Kai Havertz's sole goal gave Thomas Tuchel a third successive win over Pep Guardiola, and more importantly, Chelsea another Champions League title following on from their 2012 win against Bayern Munich.
To celebrate success, Planet Sport looks at the other English clubs to have achieved such a feat.
Manchester United - 1967/68, 1998/99 and 2007/08
Manchester United became the first English club to win the European Cup in 1968 with a win over Benfica in the final. The tie went to extra time, but in the end, it was comfortable for United as they ran out as 4-1 winners.
Bobby Charlton opened the scoring for Matt Busby's team before they were pegged back by a Jaime Graca equaliser. Goals from George Best, Brian Kidd and Charlton killed the game off in extra time to secure history.
Man United had to wait 31 years for their next triumph on the European stage but when it came it was certainly memorable. Sir Alex Ferguson's side were 1-0 down after just six minutes against Bayern Munich through Mario Basler and remained so for another 85.
Denying the German giants in stoppage time, Teddy Sheringham levelled and it looked to have forced extra time. That was until super-sub Ole Gunnar Solskjaer completed a miraculous comeback in the 93rd minute to seal a famous triumph for Man United.
A third Champions League was lifted in 2008 after victory over Chelsea in the competition's first ever all-English final. Cristiano Ronaldo's opening header was quickly cancelled out by Frank Lampard just before half-time.
The game ended 1-1 and went to penalties. Edwin van der Sar was the hero in Moscow after saving Nicolas Anelka's penalty in sudden death. The Dutchman sealed a third European title although the final is much more remembered for John Terry slipping over and missing his penalty kick for the win.
You win some, you lose some. Unlucky JT.
Liverpool - 1976/77, 1977/78, 1980/81, 1983/84, 2004/05 and 2018/19
Liverpool's era of European dominance started with a 3-1 victory over Borussia Monchengladbach in 1977. Terry McDermott's early goal opened the scoring for the Reds before Allan Simonsen's equaliser got Gladbach back in the game.
Soon after though, Tommy Smith and Phil Neal made the game safe for Liverpool and manager Bob Paisley got his hands on a first European Cup.
Paisley won the trophy again in the following season.
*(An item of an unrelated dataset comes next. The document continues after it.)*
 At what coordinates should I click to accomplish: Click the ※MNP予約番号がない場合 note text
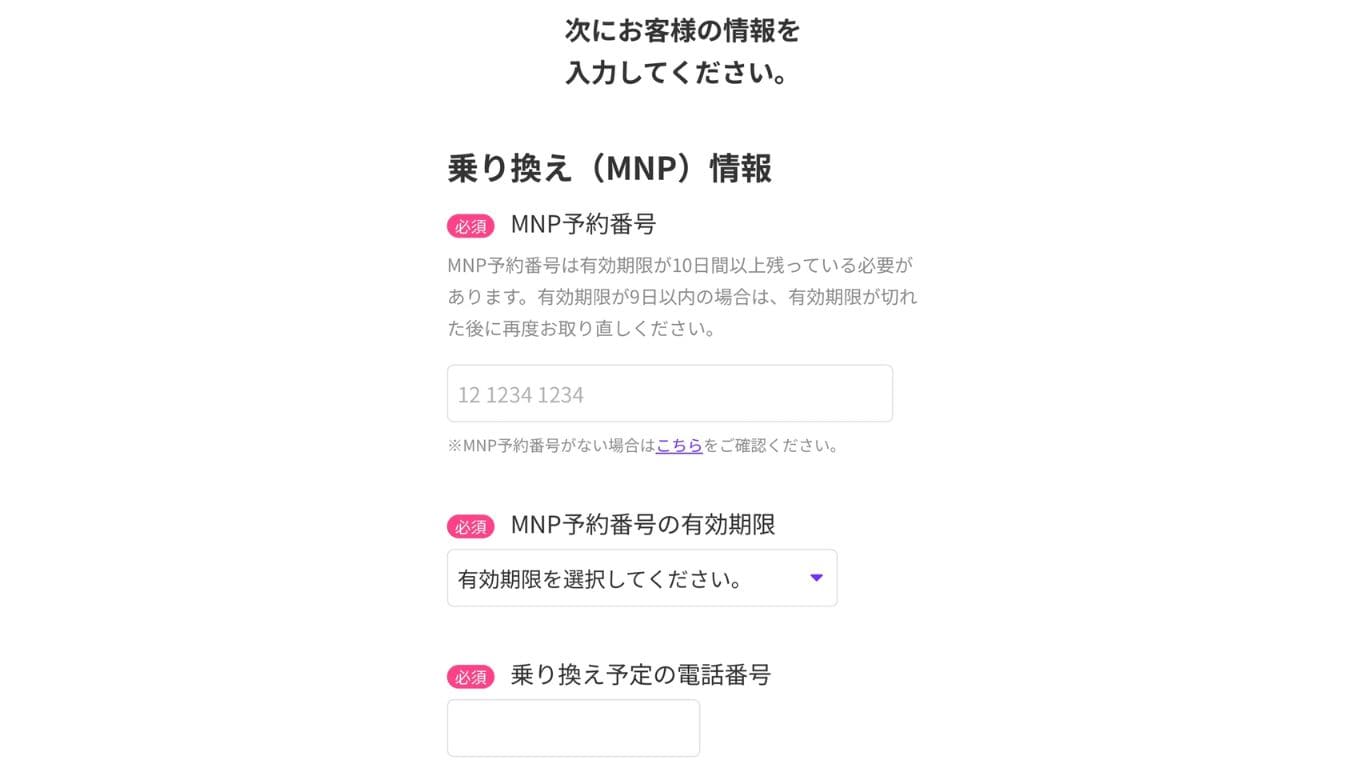pyautogui.click(x=550, y=446)
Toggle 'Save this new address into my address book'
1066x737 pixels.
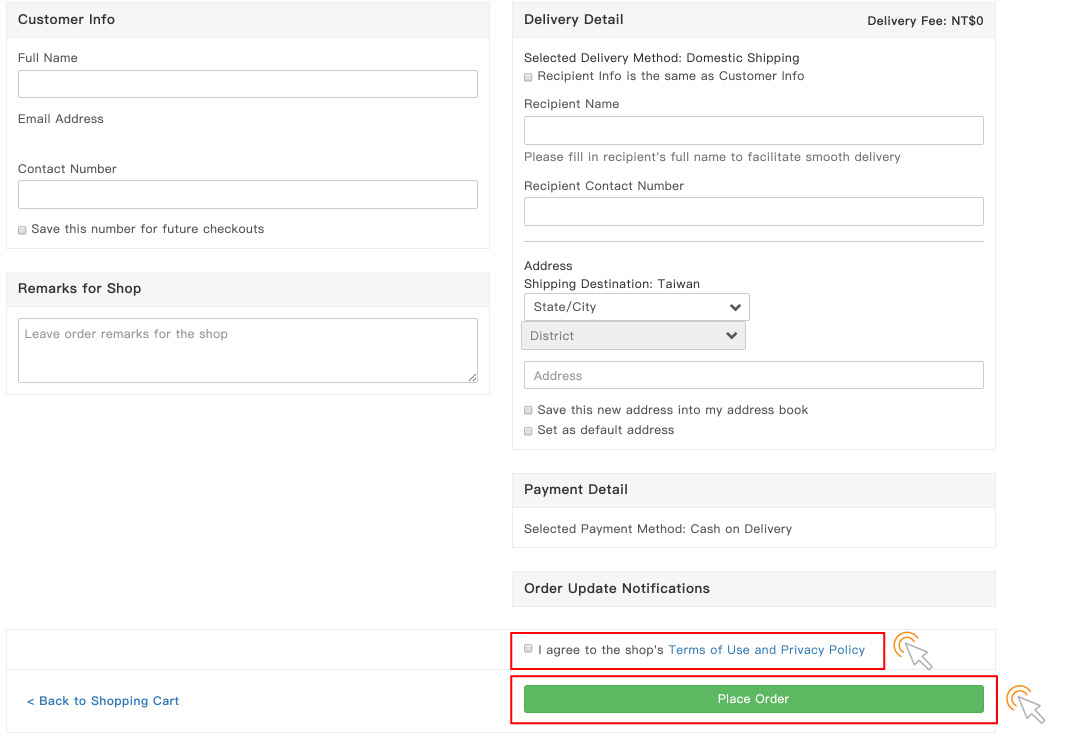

This time they overcame Club Brugge and Kenny Dalglish netted the decisive goal and in doing so, Liverpool became the first British team to retain the European Cup. In 1981, Paisley's Liverpool reached another final but it was a cagey encounter against Real Madrid.
Left-back Alan Kennedy broke the deadlock late on, giving Liverpool their third European Cup. Paisley - the first manager to win the competition three times - had done so in just five years.
While Paisley may have moved on by 1984, the majority of the players remained and inspired the club to its fourth against Roma on penalties. Neal, Graeme Souness, Ian Rush and Kennedy all converted from the spot.
It proved to be the last European Cup they would win for a fair while, but it was an exceptional period of dominance while it lasted.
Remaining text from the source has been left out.